Prompt 1:
Copy out the entire account of the officers' visit to Bamian, word for word.

Excerpt to read:
################

Vic left on one plane just about an hour before a whole bunch of bigshots arrived via helicopter. Between all of the general officers there were five stars that landed all at once and it was time for the PRT folks to show off all of their efforts for the VIPs. Mixed in with the crowd was the Dutch admiral that runs my branch of the headquarters staff. I'm not sure why, but he decided that I needed to stay with him and his entourage while he toured the area. So I ended up getting an extra day in Bamian. Not that I'm complaining.
Once they were given their initial briefing, the senior officers all went off to have lunch with the governor and discuss what we could do to help her maintain the safest province in the country. I stayed behind and ended up joining a crowd of folks that were driving into town during the dead time.

################

Prompt 2:
Can you quote the records from their first line through the line containing "Screen dimensions: 720x439 (x=104, y=203)", inclusive, and give nothing else?

Information supplied:
################

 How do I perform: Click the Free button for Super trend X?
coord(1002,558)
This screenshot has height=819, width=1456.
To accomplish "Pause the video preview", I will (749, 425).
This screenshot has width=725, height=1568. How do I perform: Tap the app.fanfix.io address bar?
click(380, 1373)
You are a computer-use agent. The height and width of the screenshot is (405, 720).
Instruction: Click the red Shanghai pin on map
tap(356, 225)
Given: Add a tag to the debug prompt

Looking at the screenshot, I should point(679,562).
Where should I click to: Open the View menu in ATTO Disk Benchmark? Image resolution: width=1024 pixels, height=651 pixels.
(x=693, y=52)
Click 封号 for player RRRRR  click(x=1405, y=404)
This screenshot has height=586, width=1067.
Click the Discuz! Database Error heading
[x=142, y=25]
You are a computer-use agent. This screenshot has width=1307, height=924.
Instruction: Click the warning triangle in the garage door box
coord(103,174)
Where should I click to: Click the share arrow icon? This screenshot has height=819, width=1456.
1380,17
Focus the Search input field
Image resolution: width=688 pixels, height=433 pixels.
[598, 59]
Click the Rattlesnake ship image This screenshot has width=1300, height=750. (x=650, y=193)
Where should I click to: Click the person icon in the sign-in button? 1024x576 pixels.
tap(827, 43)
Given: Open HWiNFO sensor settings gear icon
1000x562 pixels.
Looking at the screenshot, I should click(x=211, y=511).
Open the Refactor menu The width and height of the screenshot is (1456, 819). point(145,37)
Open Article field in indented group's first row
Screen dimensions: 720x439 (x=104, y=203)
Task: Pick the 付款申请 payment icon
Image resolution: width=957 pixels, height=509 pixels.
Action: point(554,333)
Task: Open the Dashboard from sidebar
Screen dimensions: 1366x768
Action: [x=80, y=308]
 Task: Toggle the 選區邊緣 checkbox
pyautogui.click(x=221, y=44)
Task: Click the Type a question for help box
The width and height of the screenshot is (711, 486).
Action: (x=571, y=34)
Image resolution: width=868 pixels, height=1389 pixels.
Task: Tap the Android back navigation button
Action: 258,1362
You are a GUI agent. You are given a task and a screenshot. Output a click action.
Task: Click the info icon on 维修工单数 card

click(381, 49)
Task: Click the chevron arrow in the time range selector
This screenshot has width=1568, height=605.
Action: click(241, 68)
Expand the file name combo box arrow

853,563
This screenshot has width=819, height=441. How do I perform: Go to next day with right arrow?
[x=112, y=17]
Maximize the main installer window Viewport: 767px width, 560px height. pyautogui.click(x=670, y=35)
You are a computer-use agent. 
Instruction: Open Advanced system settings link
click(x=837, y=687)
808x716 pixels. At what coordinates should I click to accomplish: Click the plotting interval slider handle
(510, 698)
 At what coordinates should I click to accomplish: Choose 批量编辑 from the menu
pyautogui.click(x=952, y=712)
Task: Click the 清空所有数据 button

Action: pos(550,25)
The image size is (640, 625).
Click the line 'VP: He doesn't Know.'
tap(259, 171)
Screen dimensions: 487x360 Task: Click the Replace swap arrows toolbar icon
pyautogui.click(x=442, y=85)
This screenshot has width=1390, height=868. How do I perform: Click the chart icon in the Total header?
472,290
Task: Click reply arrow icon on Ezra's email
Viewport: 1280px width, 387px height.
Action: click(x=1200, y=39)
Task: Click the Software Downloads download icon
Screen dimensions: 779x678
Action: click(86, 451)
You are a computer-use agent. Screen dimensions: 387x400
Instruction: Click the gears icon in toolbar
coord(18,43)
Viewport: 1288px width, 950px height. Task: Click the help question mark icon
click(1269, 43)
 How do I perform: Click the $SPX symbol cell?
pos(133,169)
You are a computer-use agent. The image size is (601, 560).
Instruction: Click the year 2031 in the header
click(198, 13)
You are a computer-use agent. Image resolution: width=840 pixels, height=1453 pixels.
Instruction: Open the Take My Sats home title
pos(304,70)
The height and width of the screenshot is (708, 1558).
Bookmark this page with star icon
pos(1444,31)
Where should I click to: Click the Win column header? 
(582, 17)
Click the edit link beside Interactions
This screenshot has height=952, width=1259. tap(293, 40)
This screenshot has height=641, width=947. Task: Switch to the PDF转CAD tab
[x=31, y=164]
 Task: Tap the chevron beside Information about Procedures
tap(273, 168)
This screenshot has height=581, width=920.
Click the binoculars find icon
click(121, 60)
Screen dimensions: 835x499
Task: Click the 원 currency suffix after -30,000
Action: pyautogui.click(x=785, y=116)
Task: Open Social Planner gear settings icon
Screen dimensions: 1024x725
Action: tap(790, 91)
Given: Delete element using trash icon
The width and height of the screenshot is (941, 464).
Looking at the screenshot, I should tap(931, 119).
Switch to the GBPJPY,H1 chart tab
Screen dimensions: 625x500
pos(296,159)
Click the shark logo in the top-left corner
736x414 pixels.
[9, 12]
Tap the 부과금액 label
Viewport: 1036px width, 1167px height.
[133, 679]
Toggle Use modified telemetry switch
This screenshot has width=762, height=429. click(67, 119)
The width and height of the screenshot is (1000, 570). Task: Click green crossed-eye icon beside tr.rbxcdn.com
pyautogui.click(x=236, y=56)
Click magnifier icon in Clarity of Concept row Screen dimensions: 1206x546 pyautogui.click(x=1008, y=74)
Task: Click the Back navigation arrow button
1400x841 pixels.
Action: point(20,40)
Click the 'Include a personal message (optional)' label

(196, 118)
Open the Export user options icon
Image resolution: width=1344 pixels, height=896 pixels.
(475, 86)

################

Reply 1:
Vic left on one plane just about an hour before a whole bunch of bigshots arrived via helicopter. Between all of the general officers there were five stars that landed all at once and it was time for the PRT folks to show off all of their efforts for the VIPs. Mixed in with the crowd was the Dutch admiral that runs my branch of the headquarters staff. I'm not sure why, but he decided that I needed to stay with him and his entourage while he toured the area. So I ended up getting an extra day in Bamian. Not that I'm complaining.
Once they were given their initial briefing, the senior officers all went off to have lunch with the governor and discuss what we could do to help her maintain the safest province in the country. I stayed behind and ended up joining a crowd of folks that were driving into town during the dead time.

Reply 2:
 How do I perform: Click the Free button for Super trend X?
coord(1002,558)
This screenshot has height=819, width=1456.
To accomplish "Pause the video preview", I will (749, 425).
This screenshot has width=725, height=1568. How do I perform: Tap the app.fanfix.io address bar?
click(380, 1373)
You are a computer-use agent. The height and width of the screenshot is (405, 720).
Instruction: Click the red Shanghai pin on map
tap(356, 225)
Given: Add a tag to the debug prompt

Looking at the screenshot, I should point(679,562).
Where should I click to: Open the View menu in ATTO Disk Benchmark? Image resolution: width=1024 pixels, height=651 pixels.
(x=693, y=52)
Click 封号 for player RRRRR  click(x=1405, y=404)
This screenshot has height=586, width=1067.
Click the Discuz! Database Error heading
[x=142, y=25]
You are a computer-use agent. This screenshot has width=1307, height=924.
Instruction: Click the warning triangle in the garage door box
coord(103,174)
Where should I click to: Click the share arrow icon? This screenshot has height=819, width=1456.
1380,17
Focus the Search input field
Image resolution: width=688 pixels, height=433 pixels.
[598, 59]
Click the Rattlesnake ship image This screenshot has width=1300, height=750. (x=650, y=193)
Where should I click to: Click the person icon in the sign-in button? 1024x576 pixels.
tap(827, 43)
Given: Open HWiNFO sensor settings gear icon
1000x562 pixels.
Looking at the screenshot, I should click(x=211, y=511).
Open the Refactor menu The width and height of the screenshot is (1456, 819). point(145,37)
Open Article field in indented group's first row
Screen dimensions: 720x439 (x=104, y=203)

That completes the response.